Ospina 6: incolpevole sul gol e praticamente inoperoso per tutto l’incontro, lo si nota solo per un paio di belle uscite aeree.
 
Mario Rui 6: patisce le incursioni di Romulo in apertura e da una di queste nasce il vantaggio genoano. Dal quel momento in poi però prende le misure al dirimpettaio e non corre più rischi.
 
Koulibaly 7: il solito bastione difensivo. Aiuto provvidenziale per il compagno di reparto Albiol quando deve raddoppiare su Piatek ma anche quando si deve mettere in proprio per frenare l’intraprendente Kouamè.
 
Albiol 6: inizialmente Piatek gli sfugge in più di un’occasione ma per sua fortuna la mira del polacco non è più quella di inizio stagione. Poi cambia registro e torna ad essere la solita garanzia.
 
Hysaj 5: anello debole della difesa napoletana, si fa uccellare da Kouamé nell’azione del vantaggio rossoblù.
(dal 36' st Malcuit SV: dieci minuti per finire nel registro dei cattivi con un giallo evitabile).
 
Zielinski 5,5: decentrato sulla fascia sinistra mostra di non trovarsi troppo a suo agio. Non a caso è il primo, assieme a Milik, che Ancelotti decide di sacrificare dopo il riposo.
(dal 1’ st Ruiz 7:  cambia il volto del centrocampo partenopeo portando dinamismo ma anche tocchi di classe pura, come quello che vale la rete del pareggio.
 
Hamsik 6,5: solita regia ricca di fosforo per lo slovacco, punto di riferimento imprescindibile per i suoi compagni.
 
Allan 6,5: randella tutto quello che passa dalle sue parti ma non si risparmia quando deve affondare nella difesa ligure.
 
Callejon 5: tanti fronzoli ma poca sostanza per l’esterno spagnolo, forse penalizzato eccessivamente da un campo che è un acquitrino.
 
Insigne 5: il palo gli strozza l’urlo dopo 11 minuti. Romero gli chiude di spazi nel resto della gara. Prova più volte ad inventarsi qualcosa ma non riesce mai ad accendere la luce.
 
Milik 5: più deleterio che utile.
Partecipa poco e male alla manovra azzurra e quando ha la palla buona per lasciare il segno se la fa respingere da Radu.

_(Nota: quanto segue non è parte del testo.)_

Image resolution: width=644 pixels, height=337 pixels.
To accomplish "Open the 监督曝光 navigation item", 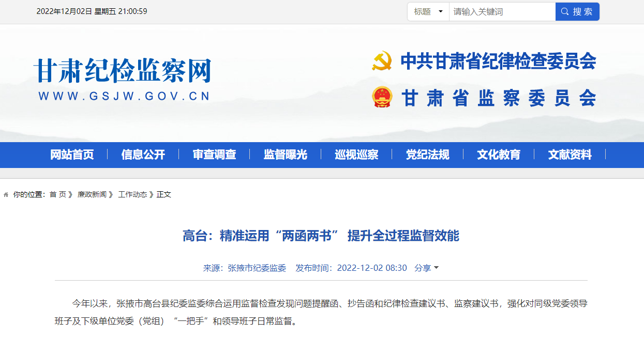I will click(x=286, y=155).

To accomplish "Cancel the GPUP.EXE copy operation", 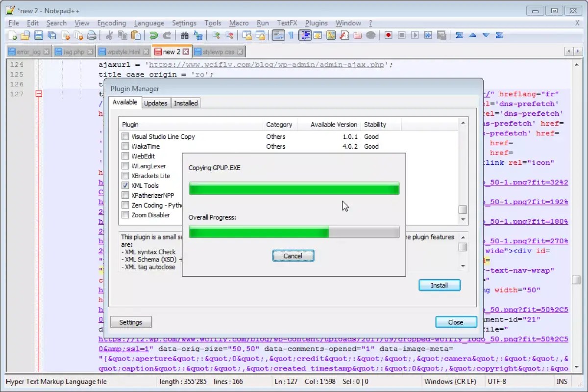I will click(293, 256).
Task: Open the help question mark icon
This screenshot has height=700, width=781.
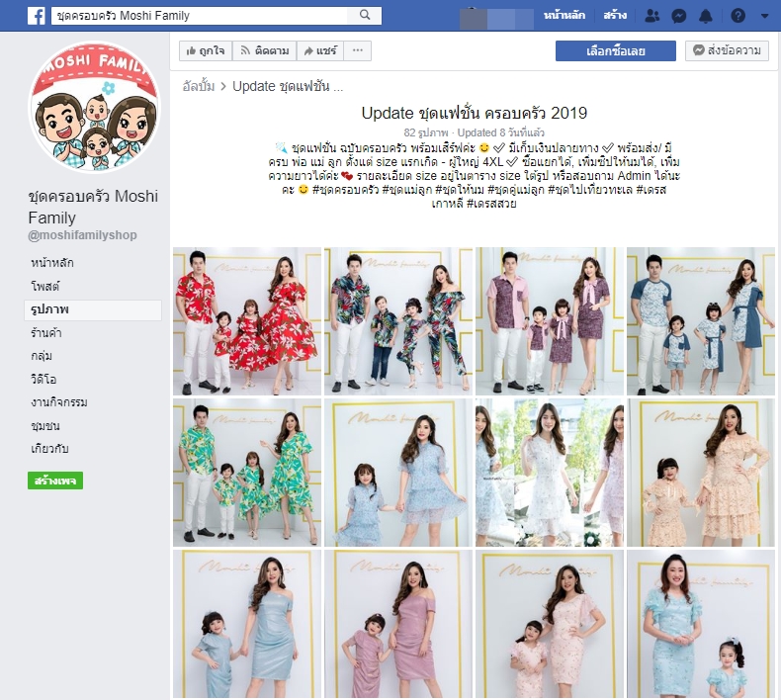Action: [x=738, y=16]
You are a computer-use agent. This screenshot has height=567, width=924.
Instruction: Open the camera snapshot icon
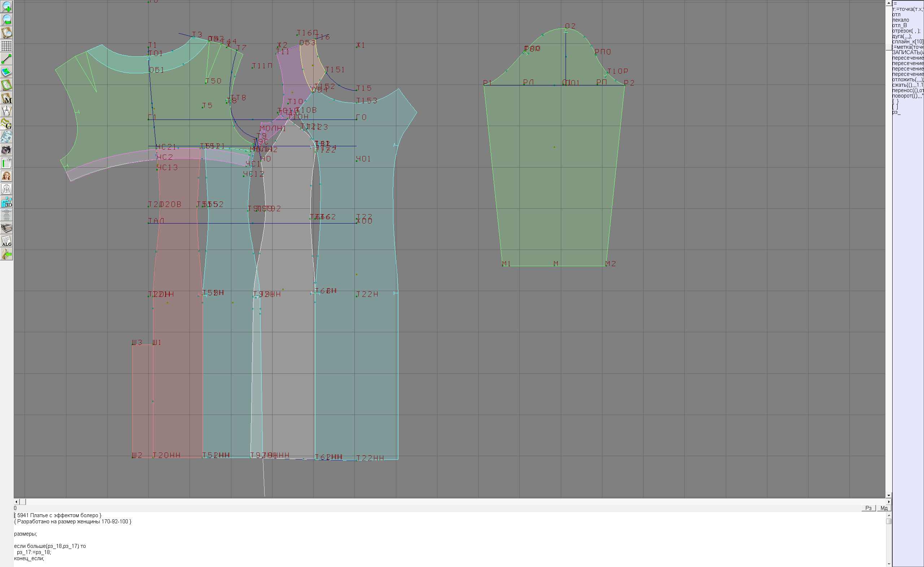(x=6, y=150)
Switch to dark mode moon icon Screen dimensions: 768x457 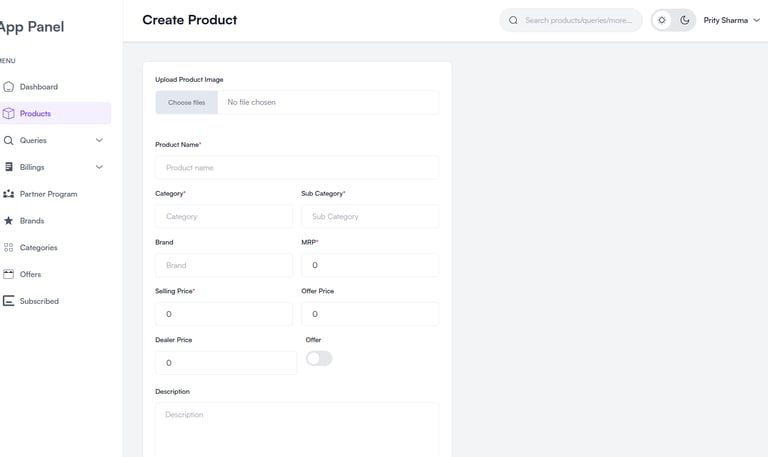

(dal 1’ st Mertens 7,5: tutt’altra storia rispetto al polacco. Con lui in campo l’incisività offensiva del Napoli cresce esponenzialmente. Regala a Ruiz la palla del pareggio, propizia con mestiere l'autogol di Biraschi).
 
All. C. Ancelotti 5,5: sceglie di puntare ancora su Milik dal primo minuto, forse per sfruttare la fisicità del polacco sul pesante terreno di Marassi. Scelta che si rivela sbagliata e che infatti viene abiurata nella ripresa. Se la cava più grazie alla dea bendata che non per meriti evidenti.